EXERCISE REQUIREMENTS » Exactly as they appear below, repeat the lines from the one with "Instruction: Click the" through the one with "You are a computer-use agent. Viewport: 504px". Drop every picture.

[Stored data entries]
—————
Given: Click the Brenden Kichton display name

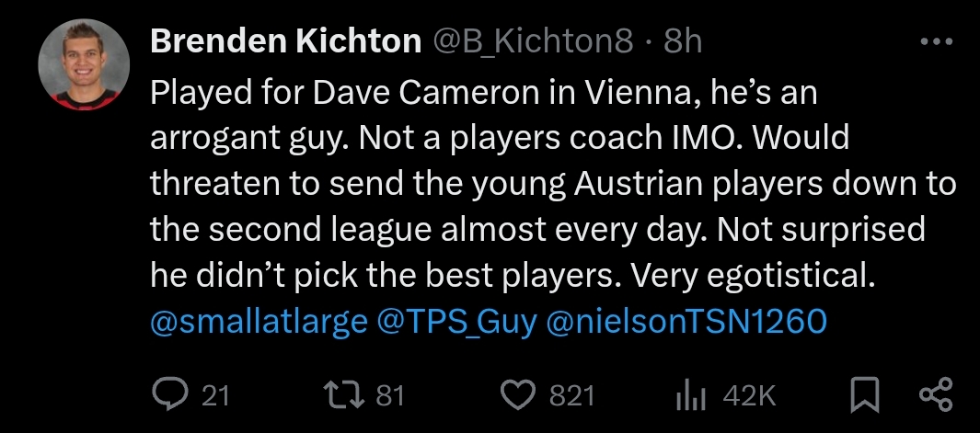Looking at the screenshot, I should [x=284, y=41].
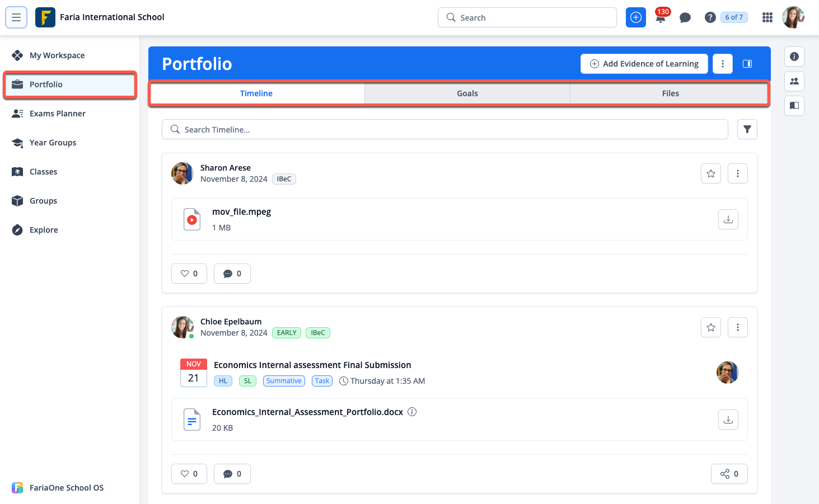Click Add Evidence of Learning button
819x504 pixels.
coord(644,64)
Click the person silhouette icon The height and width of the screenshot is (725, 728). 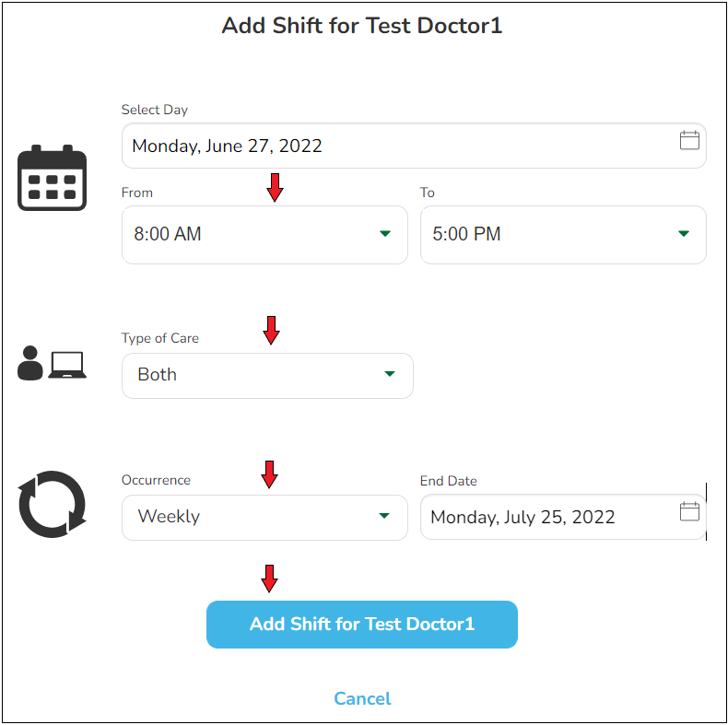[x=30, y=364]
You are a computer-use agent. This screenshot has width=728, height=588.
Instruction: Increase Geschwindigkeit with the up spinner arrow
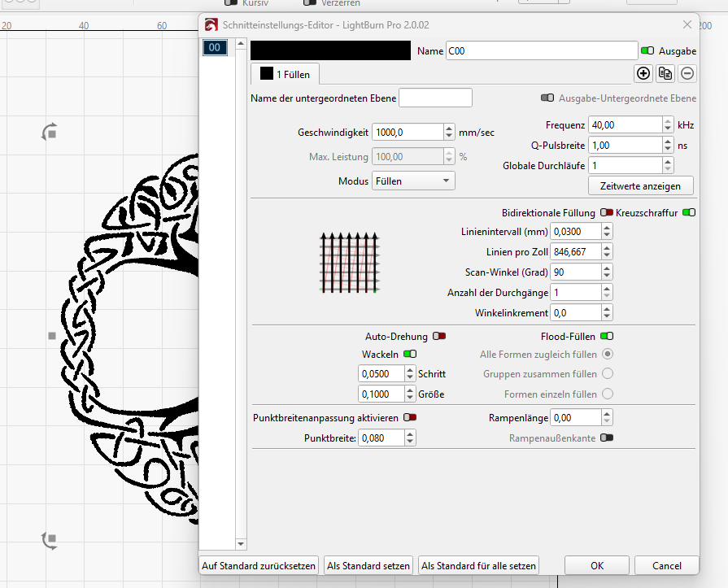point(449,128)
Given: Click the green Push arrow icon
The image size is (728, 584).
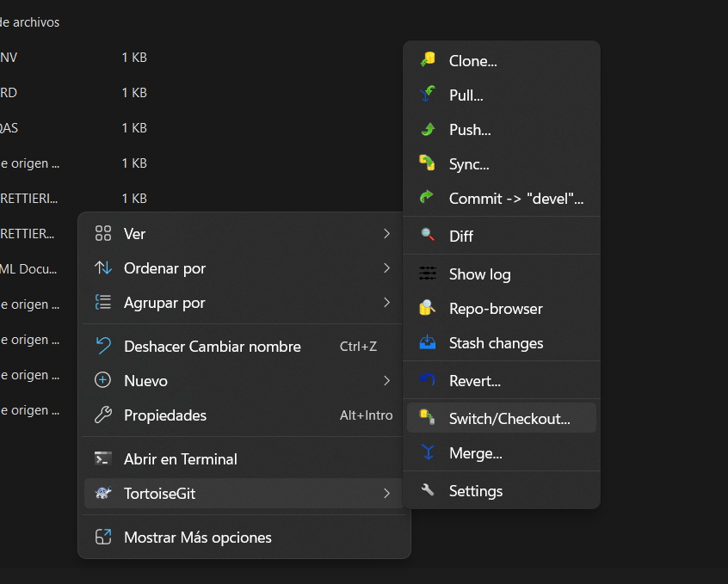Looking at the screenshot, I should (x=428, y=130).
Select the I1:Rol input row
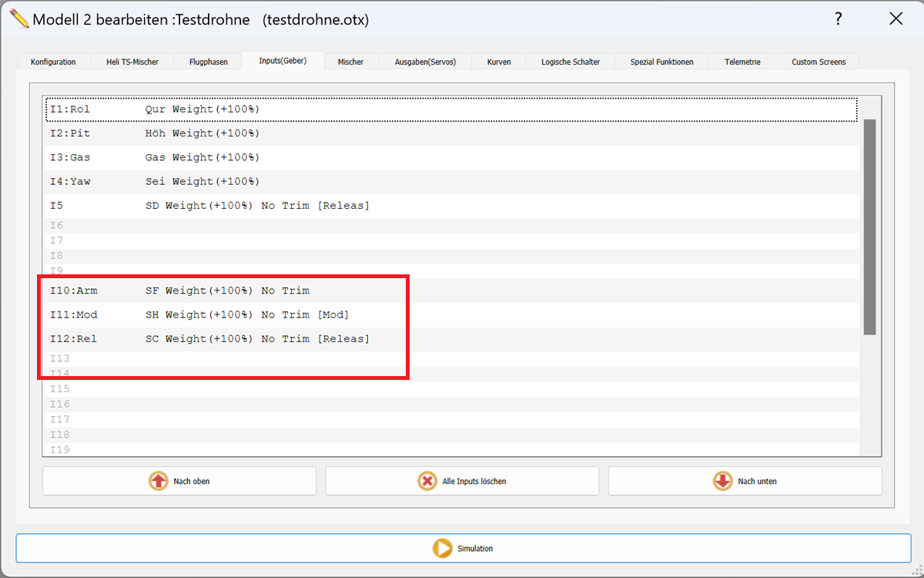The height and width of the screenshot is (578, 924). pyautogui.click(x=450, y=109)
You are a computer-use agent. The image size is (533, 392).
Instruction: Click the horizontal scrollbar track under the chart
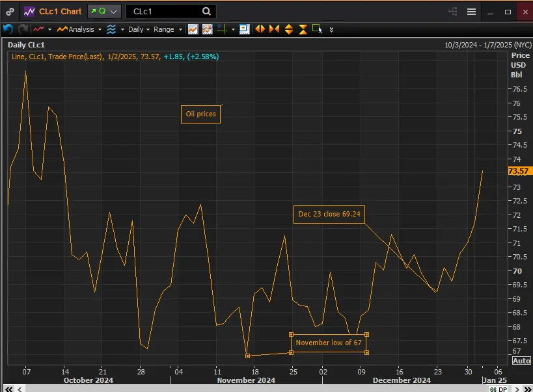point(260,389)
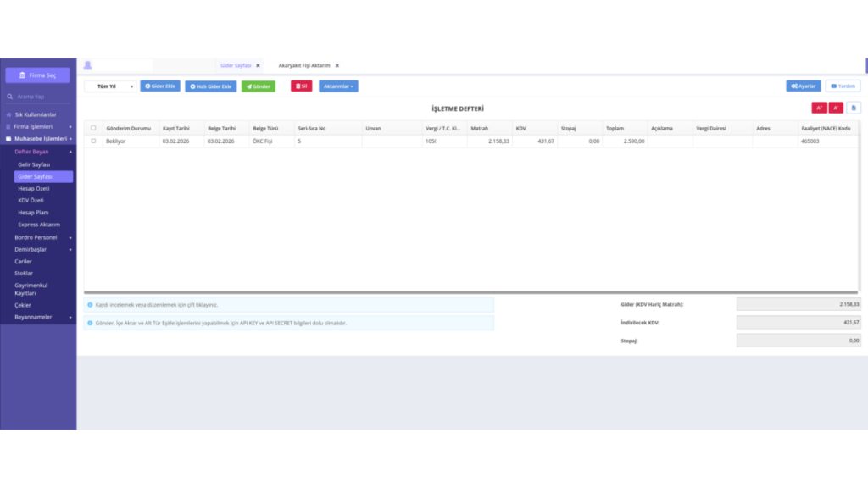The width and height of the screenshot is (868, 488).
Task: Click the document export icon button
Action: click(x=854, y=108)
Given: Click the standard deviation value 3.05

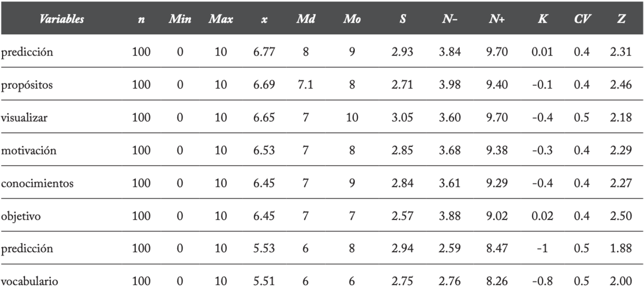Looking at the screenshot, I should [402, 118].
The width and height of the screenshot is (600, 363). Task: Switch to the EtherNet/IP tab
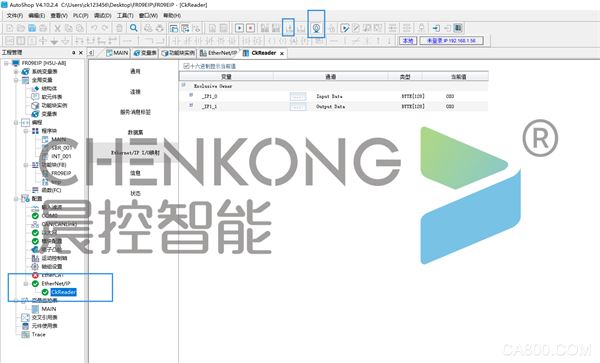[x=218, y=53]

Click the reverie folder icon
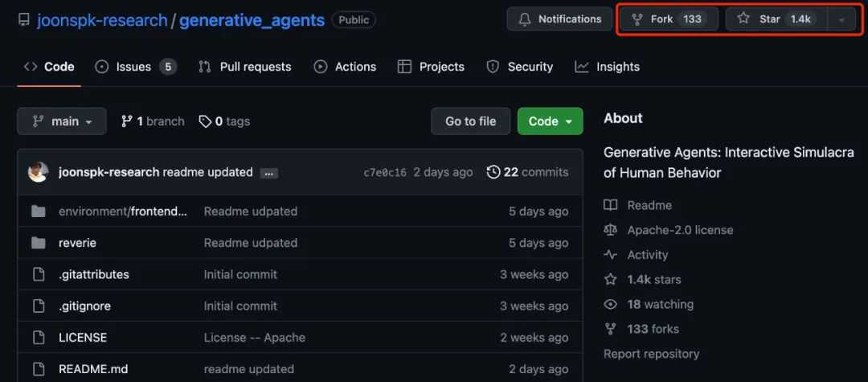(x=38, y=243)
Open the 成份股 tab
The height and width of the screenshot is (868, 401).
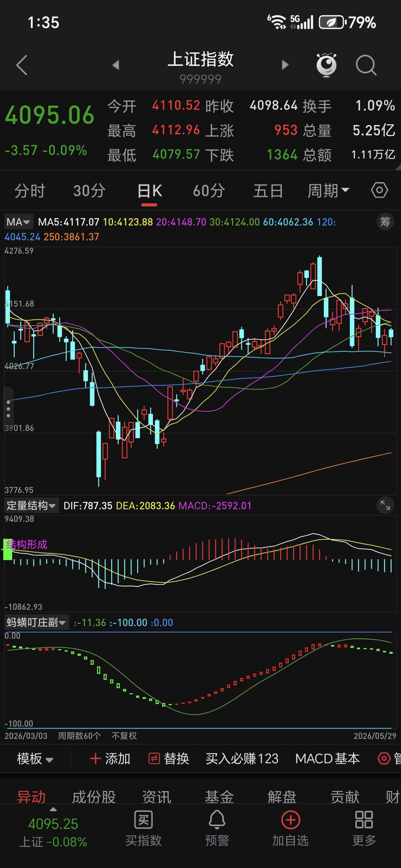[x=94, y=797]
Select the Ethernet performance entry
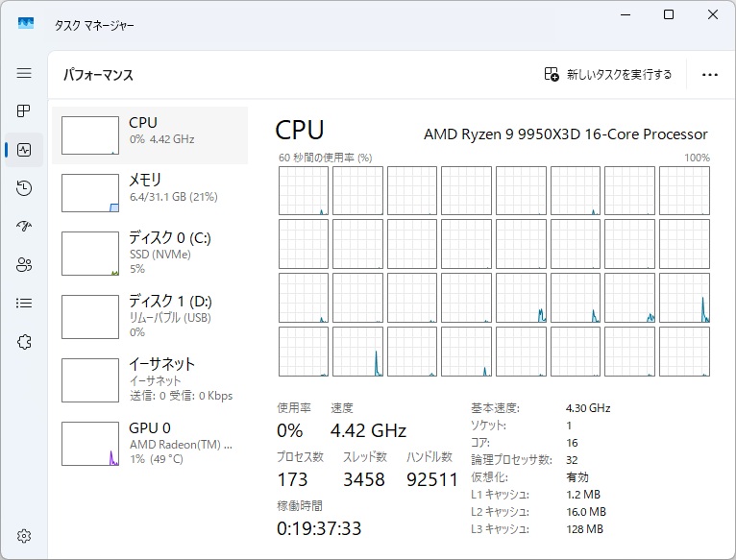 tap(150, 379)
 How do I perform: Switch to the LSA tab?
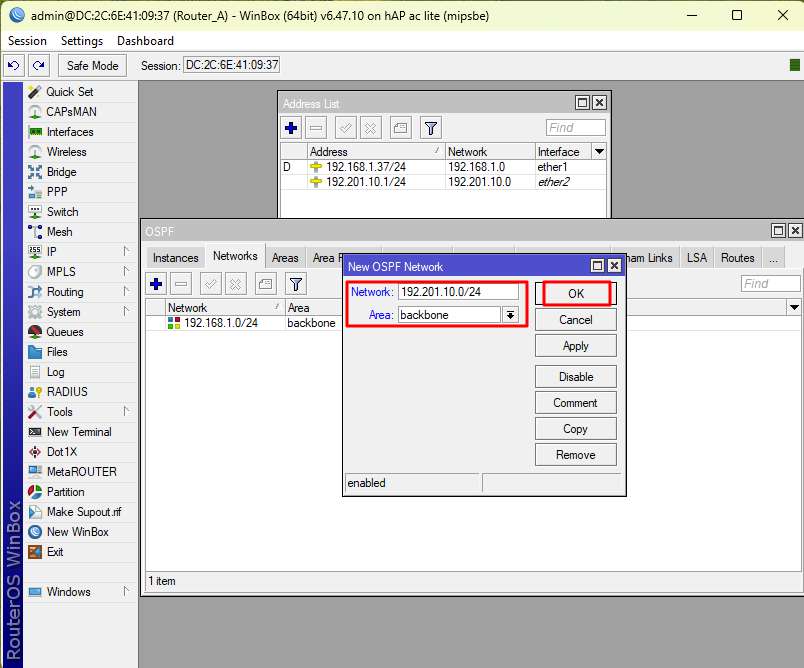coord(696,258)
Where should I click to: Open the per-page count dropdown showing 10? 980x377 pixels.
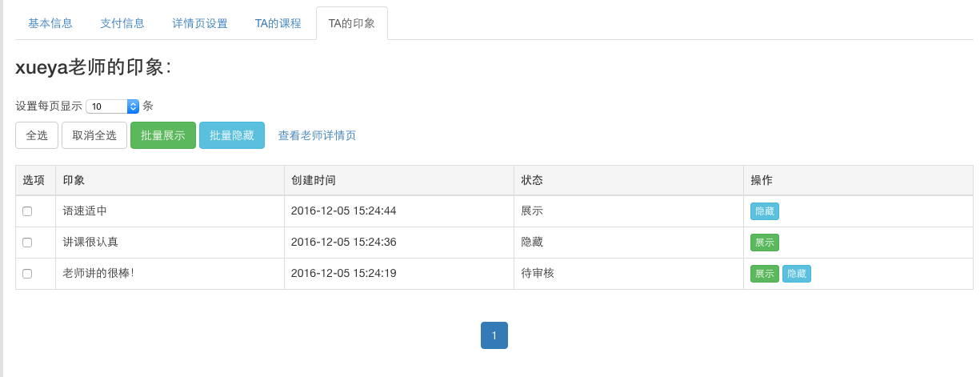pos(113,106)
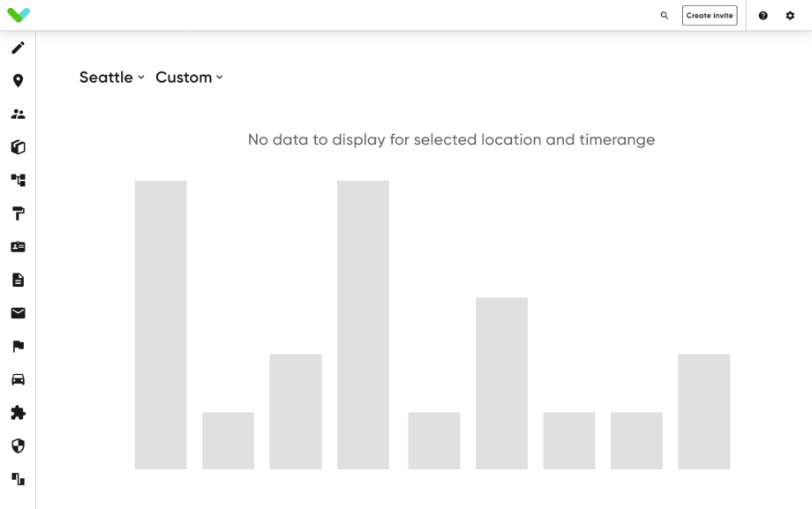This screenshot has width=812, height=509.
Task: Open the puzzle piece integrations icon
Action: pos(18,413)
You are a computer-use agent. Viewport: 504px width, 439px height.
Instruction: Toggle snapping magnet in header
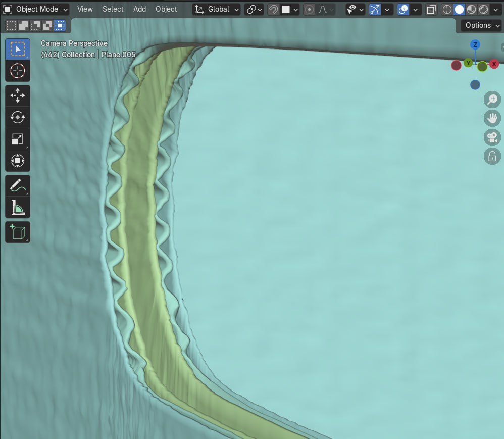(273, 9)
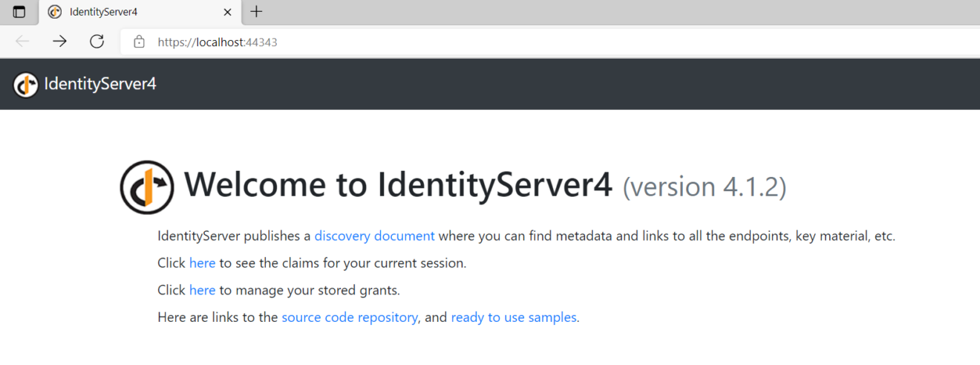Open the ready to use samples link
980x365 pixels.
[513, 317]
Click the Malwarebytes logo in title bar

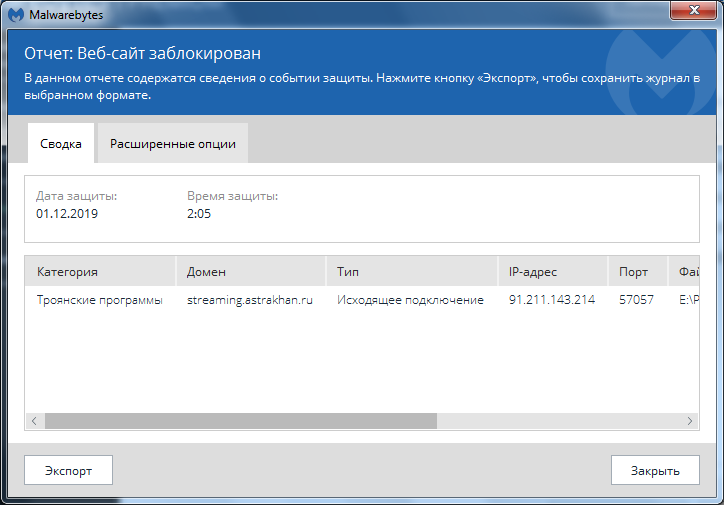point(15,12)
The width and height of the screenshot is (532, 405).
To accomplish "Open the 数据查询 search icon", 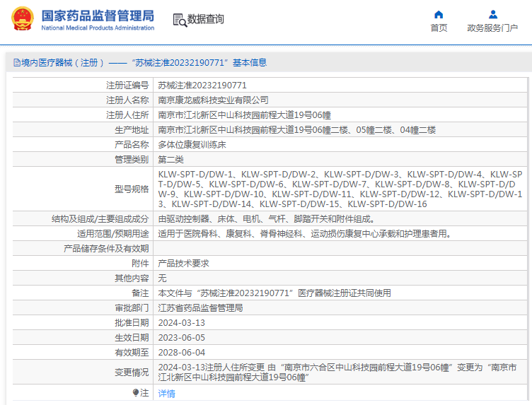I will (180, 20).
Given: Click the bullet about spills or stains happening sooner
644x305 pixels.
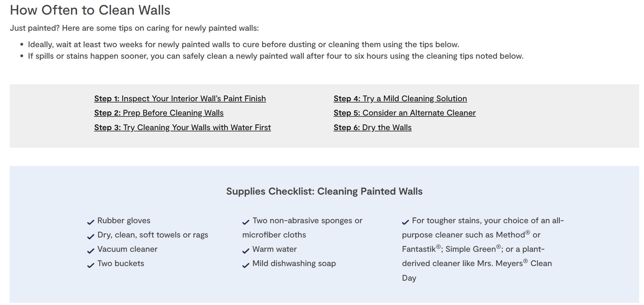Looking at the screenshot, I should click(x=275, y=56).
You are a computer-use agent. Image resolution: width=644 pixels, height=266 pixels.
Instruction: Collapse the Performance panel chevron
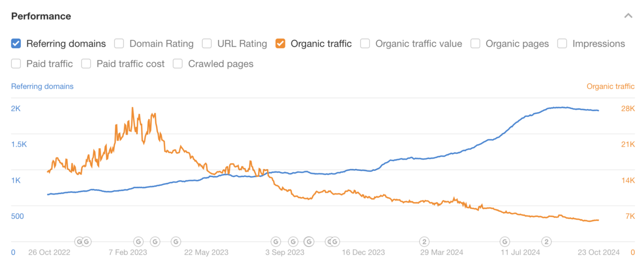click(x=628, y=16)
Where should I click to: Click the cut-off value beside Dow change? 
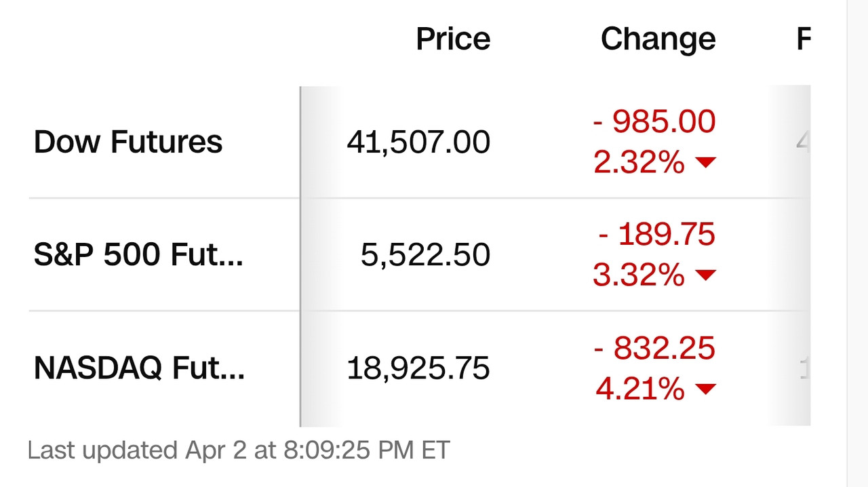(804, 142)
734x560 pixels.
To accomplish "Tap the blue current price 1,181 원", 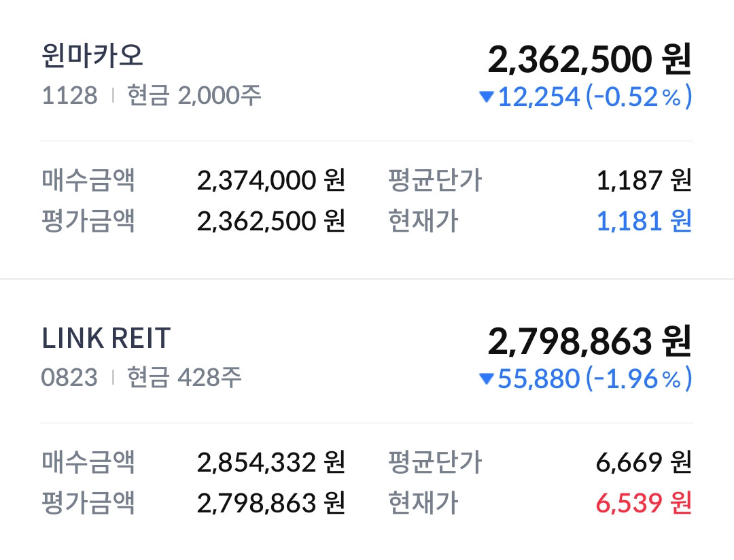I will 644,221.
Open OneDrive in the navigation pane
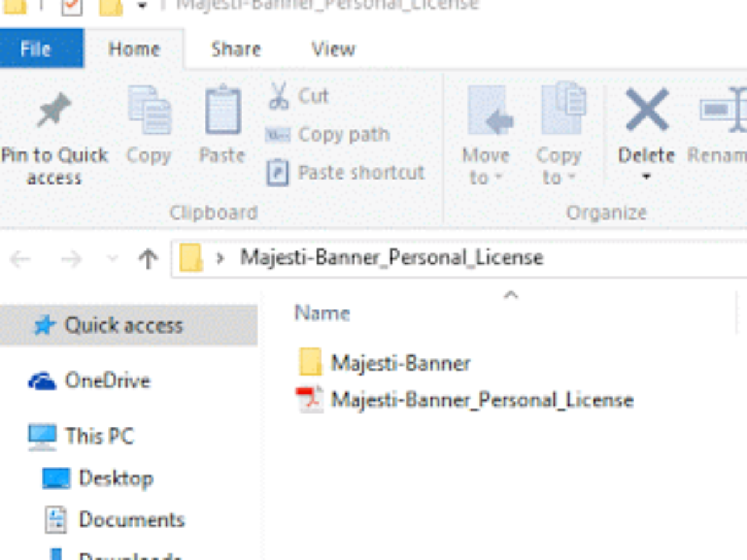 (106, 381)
—————
REPLY TO THE TASK »
Instruction: Click the horizontal scrollbar track under the chart
point(260,389)
The width and height of the screenshot is (868, 488).
Task: Click the document export icon button
Action: click(x=854, y=108)
Given: Click the standard deviation value 3.05

Looking at the screenshot, I should [402, 118].
The width and height of the screenshot is (600, 363). Task: Switch to the EtherNet/IP tab
[x=218, y=53]

Click the reverie folder icon
(x=38, y=243)
Open the 成份股 tab
The height and width of the screenshot is (868, 401).
[x=94, y=797]
Select the Ethernet performance entry
 tap(150, 379)
 How do I perform: Switch to the LSA tab?
coord(696,258)
Where should I click to: Open the per-page count dropdown showing 10? 980x377 pixels.
pos(113,106)
This screenshot has width=812, height=509.
Task: Open the puzzle piece integrations icon
Action: pos(18,413)
You are a computer-use agent. Viewport: 504px width, 439px height.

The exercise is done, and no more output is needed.